12 April – 1 June 2019
Tauba Auerbach wants to know how matter and energy flow; how rhythms and patterns emerge from and structure these flows; and how electromagnetic flows in the body and brain amount to life and consciousness. To investigate these things, she pours through scientific journals, attends philosophical conferences, and studies YouTube videos on anatomy, magnetism, and molecular biology. But Auerbach is equally engaged by heterodox theories and indigenous wisdom—panpsychism, traditional medicinal practices, ancient string games—viewing the path of knowledge as a spiral that always doubles back to confirm and revive neglected or rejected perspectives.
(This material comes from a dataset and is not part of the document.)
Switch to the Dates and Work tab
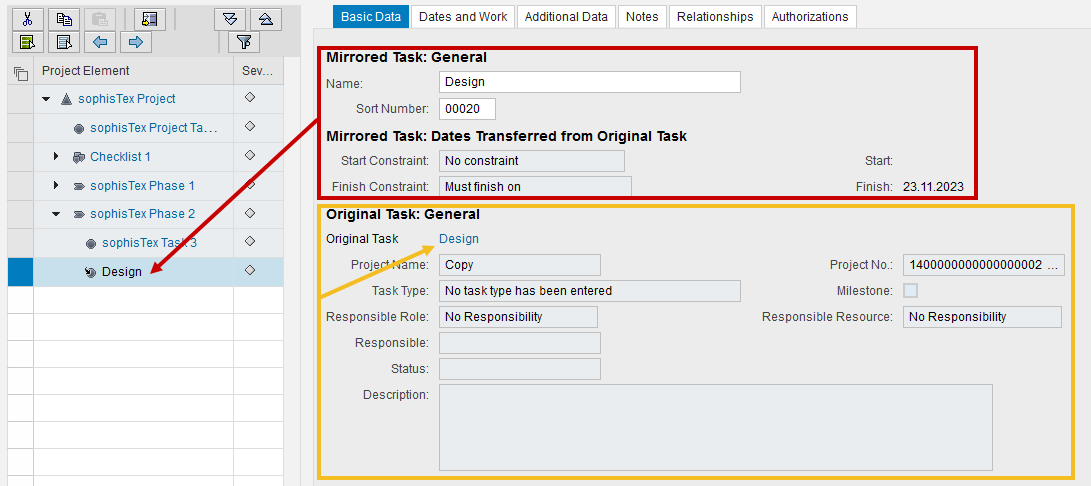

She approaches all these subjects as an artist, embracing art’s subjectivity and taking bias as a data point in her investigation of the world.
Auerbach’s exploration of fluid dynamics is evident in her Extended Object paintings (2018– ), which freeze a field of cascading droplets that appear to vibrate, swirl, and eddy, though they are motionless. Her Ligature Drawings (2017– ) elaborate on the connections between flow patterns and traditions of ornament, following a pulsing line through improvisational calligraphy. “I don’t want to just draw the rhythm,” she says; “I want to be the rhythm, to sense the rhythms I already am.”
Auerbach’s latest work—her first kinetic sculpture—pushes this idea further. Rather than picturing the rhythms of fluids and forms, the sculpture instantiates these dynamics. As time passes, soap film fills the chamber of an active central mechanism. Made of twisted metal wires and powered by the sun, the sculpture reflectsAuerbach’s fascination with fascia (the meshwork of connective tissue that surrounds muscles, organs, glands, and blood vessels) as well as the BioTensegrity model of anatomy and flow of electrical energy within the human body. Joining this work is a series of infrared photographs documenting heat and a YouTube video library that offers an array of approaches to capturing or modeling the microscopic forms and movements at the heart of Auerbach’s current curiosity.
Biography
For the past fifteen years, Tauba Auerbach has been preoccupied with topology, which she describes as the architecture of connectivity, “within real and theoretical objects, between people socially, between concepts in a philosophy or a system or thought, between the neurons in the brain and between the atoms comprising the chemicals at work within it, between all of space and time determining the shape of the universe in general.” Auerbach has zeroed in on the helix as a structure of particular interest, tracing the helix to collagen, the arrangement of tubalin in microtubules, and to human ornamentation like the Greek Key pattern, using this research as a starting point for imaginative works across a variety of media: weaving, glass, painting, photography, 3D-printing, book making and musical instrument design. In 2013, Auerbach launched Diagonal Press, which makes publications in unsigned, open editions. She is a frequent collaborator with musicians, designers, scientists, and mathematicians.